§ **WRITTEN REQUEST**
Copy the listing below line for line, with no changes.

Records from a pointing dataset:
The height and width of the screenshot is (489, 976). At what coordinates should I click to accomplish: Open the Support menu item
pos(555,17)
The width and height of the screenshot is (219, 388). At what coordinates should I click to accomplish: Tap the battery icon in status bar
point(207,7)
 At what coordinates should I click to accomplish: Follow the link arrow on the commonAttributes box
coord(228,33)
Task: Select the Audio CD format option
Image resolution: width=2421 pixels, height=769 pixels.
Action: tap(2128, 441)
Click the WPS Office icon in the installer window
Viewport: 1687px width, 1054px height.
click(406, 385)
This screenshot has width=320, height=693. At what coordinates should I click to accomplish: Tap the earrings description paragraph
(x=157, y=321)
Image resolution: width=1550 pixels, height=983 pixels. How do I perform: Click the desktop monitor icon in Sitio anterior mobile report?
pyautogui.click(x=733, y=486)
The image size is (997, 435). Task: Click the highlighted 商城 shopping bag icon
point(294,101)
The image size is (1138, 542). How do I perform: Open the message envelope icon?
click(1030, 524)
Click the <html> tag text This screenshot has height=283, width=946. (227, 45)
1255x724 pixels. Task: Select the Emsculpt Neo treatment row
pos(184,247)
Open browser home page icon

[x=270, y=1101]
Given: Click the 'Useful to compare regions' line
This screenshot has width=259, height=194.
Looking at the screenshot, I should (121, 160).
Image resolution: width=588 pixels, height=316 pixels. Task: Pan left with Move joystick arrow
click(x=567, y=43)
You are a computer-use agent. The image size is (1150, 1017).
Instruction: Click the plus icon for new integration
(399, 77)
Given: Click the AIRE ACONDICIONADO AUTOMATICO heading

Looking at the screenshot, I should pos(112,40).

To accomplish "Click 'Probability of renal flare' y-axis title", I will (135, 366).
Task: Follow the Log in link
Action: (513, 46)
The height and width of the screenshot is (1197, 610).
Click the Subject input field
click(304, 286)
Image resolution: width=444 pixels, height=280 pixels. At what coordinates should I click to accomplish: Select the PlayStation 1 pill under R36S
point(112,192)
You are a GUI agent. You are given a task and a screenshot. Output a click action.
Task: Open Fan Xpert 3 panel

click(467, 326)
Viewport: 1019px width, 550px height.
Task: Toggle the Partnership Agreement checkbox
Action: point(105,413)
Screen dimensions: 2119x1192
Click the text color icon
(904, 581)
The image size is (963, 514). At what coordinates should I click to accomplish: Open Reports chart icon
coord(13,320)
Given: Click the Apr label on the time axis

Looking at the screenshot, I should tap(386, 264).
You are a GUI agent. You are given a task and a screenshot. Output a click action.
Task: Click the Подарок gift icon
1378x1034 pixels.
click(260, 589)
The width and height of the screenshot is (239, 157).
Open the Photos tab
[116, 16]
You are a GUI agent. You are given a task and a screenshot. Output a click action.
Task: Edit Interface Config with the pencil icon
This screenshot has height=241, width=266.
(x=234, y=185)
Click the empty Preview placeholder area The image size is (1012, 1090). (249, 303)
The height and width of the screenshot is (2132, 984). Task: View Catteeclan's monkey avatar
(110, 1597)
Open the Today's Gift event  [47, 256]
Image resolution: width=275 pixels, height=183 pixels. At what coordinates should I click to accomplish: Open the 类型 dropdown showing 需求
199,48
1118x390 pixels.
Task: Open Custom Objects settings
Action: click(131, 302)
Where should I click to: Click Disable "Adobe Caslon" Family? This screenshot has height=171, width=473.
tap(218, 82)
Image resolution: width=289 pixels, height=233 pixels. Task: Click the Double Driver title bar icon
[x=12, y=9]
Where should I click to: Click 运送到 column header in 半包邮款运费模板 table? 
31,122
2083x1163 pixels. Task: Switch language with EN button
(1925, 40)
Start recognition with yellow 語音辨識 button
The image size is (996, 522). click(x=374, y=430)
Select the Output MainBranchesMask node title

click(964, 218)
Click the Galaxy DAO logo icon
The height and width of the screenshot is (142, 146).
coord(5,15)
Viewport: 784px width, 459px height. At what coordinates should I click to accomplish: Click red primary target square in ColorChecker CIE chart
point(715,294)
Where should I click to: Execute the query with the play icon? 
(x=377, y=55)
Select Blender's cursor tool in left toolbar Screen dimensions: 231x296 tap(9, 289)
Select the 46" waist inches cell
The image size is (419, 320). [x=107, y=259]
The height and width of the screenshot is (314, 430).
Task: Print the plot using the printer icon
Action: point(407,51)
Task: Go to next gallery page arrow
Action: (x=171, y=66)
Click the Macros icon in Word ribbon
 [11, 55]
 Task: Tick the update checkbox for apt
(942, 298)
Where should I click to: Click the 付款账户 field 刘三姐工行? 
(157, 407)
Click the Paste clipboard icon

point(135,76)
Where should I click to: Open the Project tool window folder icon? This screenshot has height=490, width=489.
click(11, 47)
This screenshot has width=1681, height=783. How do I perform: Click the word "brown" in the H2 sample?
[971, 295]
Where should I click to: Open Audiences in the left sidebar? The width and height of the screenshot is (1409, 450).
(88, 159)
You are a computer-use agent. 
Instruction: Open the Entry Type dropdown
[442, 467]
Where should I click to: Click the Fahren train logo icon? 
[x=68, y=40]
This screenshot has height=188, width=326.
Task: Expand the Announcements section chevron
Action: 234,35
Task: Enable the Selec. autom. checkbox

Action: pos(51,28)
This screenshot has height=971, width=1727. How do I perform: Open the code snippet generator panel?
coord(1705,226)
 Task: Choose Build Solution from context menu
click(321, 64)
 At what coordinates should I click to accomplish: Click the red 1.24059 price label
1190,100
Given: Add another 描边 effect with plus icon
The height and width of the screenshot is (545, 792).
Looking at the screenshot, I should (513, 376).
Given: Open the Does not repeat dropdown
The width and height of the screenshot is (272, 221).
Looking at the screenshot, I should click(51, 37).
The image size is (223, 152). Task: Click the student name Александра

§ **RESPONSE TO THE TASK**
The height and width of the screenshot is (489, 976). At what coordinates should I click to accomplish: Open the Support menu item
pos(555,17)
The width and height of the screenshot is (219, 388). At what coordinates should I click to accomplish: Tap the battery icon in status bar
point(207,7)
 At what coordinates should I click to accomplish: Follow the link arrow on the commonAttributes box
coord(228,33)
Task: Select the Audio CD format option
Image resolution: width=2421 pixels, height=769 pixels.
Action: tap(2128, 441)
Click the WPS Office icon in the installer window
Viewport: 1687px width, 1054px height.
click(406, 385)
This screenshot has width=320, height=693. At what coordinates should I click to accomplish: Tap the earrings description paragraph
(x=157, y=321)
Image resolution: width=1550 pixels, height=983 pixels. How do I perform: Click the desktop monitor icon in Sitio anterior mobile report?
pyautogui.click(x=733, y=486)
The image size is (997, 435). Task: Click the highlighted 商城 shopping bag icon
point(294,101)
The image size is (1138, 542). How do I perform: Open the message envelope icon?
click(1030, 524)
Click the <html> tag text This screenshot has height=283, width=946. (227, 45)
1255x724 pixels. Task: Select the Emsculpt Neo treatment row
pos(184,247)
Open browser home page icon

[x=270, y=1101]
Given: Click the 'Useful to compare regions' line
This screenshot has width=259, height=194.
Looking at the screenshot, I should (121, 160).
Image resolution: width=588 pixels, height=316 pixels. Task: Pan left with Move joystick arrow
click(x=567, y=43)
You are a computer-use agent. The image size is (1150, 1017).
Instruction: Click the plus icon for new integration
(399, 77)
Given: Click the AIRE ACONDICIONADO AUTOMATICO heading

Looking at the screenshot, I should pos(112,40).

To accomplish "Click 'Probability of renal flare' y-axis title", I will (135, 366).
Task: Follow the Log in link
Action: (513, 46)
The height and width of the screenshot is (1197, 610).
Click the Subject input field
click(304, 286)
Image resolution: width=444 pixels, height=280 pixels. At what coordinates should I click to accomplish: Select the PlayStation 1 pill under R36S
point(112,192)
You are a GUI agent. You are given a task and a screenshot. Output a click action.
Task: Open Fan Xpert 3 panel

click(467, 326)
Viewport: 1019px width, 550px height.
Task: Toggle the Partnership Agreement checkbox
Action: point(105,413)
Screen dimensions: 2119x1192
Click the text color icon
(904, 581)
The image size is (963, 514). At what coordinates should I click to accomplish: Open Reports chart icon
coord(13,320)
Given: Click the Apr label on the time axis

Looking at the screenshot, I should tap(386, 264).
You are a GUI agent. You are given a task and a screenshot. Output a click action.
Task: Click the Подарок gift icon
1378x1034 pixels.
click(260, 589)
The width and height of the screenshot is (239, 157).
Open the Photos tab
[116, 16]
You are a GUI agent. You are given a task and a screenshot. Output a click action.
Task: Edit Interface Config with the pencil icon
This screenshot has height=241, width=266.
(x=234, y=185)
Click the empty Preview placeholder area The image size is (1012, 1090). (249, 303)
The height and width of the screenshot is (2132, 984). Task: View Catteeclan's monkey avatar
(110, 1597)
Open the Today's Gift event  [47, 256]
Image resolution: width=275 pixels, height=183 pixels. At what coordinates should I click to accomplish: Open the 类型 dropdown showing 需求
199,48
1118x390 pixels.
Task: Open Custom Objects settings
Action: click(131, 302)
Where should I click to: Click Disable "Adobe Caslon" Family? This screenshot has height=171, width=473.
tap(218, 82)
Image resolution: width=289 pixels, height=233 pixels. Task: Click the Double Driver title bar icon
[x=12, y=9]
Where should I click to: Click 运送到 column header in 半包邮款运费模板 table? 
31,122
2083x1163 pixels. Task: Switch language with EN button
(1925, 40)
Start recognition with yellow 語音辨識 button
The image size is (996, 522). click(x=374, y=430)
Select the Output MainBranchesMask node title

click(964, 218)
Click the Galaxy DAO logo icon
The height and width of the screenshot is (142, 146).
coord(5,15)
Viewport: 784px width, 459px height. At what coordinates should I click to accomplish: Click red primary target square in ColorChecker CIE chart
point(715,294)
Where should I click to: Execute the query with the play icon? 
(x=377, y=55)
Select Blender's cursor tool in left toolbar Screen dimensions: 231x296 tap(9, 289)
Select the 46" waist inches cell
The image size is (419, 320). [x=107, y=259]
The height and width of the screenshot is (314, 430).
Task: Print the plot using the printer icon
Action: point(407,51)
Task: Go to next gallery page arrow
Action: (x=171, y=66)
Click the Macros icon in Word ribbon
 [11, 55]
 Task: Tick the update checkbox for apt
(942, 298)
Where should I click to: Click the 付款账户 field 刘三姐工行? 
(157, 407)
Click the Paste clipboard icon

point(135,76)
Where should I click to: Open the Project tool window folder icon? This screenshot has height=490, width=489.
click(11, 47)
This screenshot has width=1681, height=783. How do I perform: Click the word "brown" in the H2 sample?
[971, 295]
Where should I click to: Open Audiences in the left sidebar? The width and height of the screenshot is (1409, 450).
(88, 159)
You are a computer-use agent. 
Instruction: Open the Entry Type dropdown
[442, 467]
Where should I click to: Click the Fahren train logo icon? 
[x=68, y=40]
This screenshot has height=188, width=326.
Task: Expand the Announcements section chevron
Action: 234,35
Task: Enable the Selec. autom. checkbox

Action: pos(51,28)
This screenshot has height=971, width=1727. How do I perform: Open the code snippet generator panel?
coord(1705,226)
 Task: Choose Build Solution from context menu
click(321, 64)
 At what coordinates should I click to accomplish: Click the red 1.24059 price label
1190,100
Given: Add another 描边 effect with plus icon
The height and width of the screenshot is (545, 792).
Looking at the screenshot, I should (513, 376).
Given: Open the Does not repeat dropdown
The width and height of the screenshot is (272, 221).
Looking at the screenshot, I should click(51, 37).
The image size is (223, 152). Task: Click the student name Александра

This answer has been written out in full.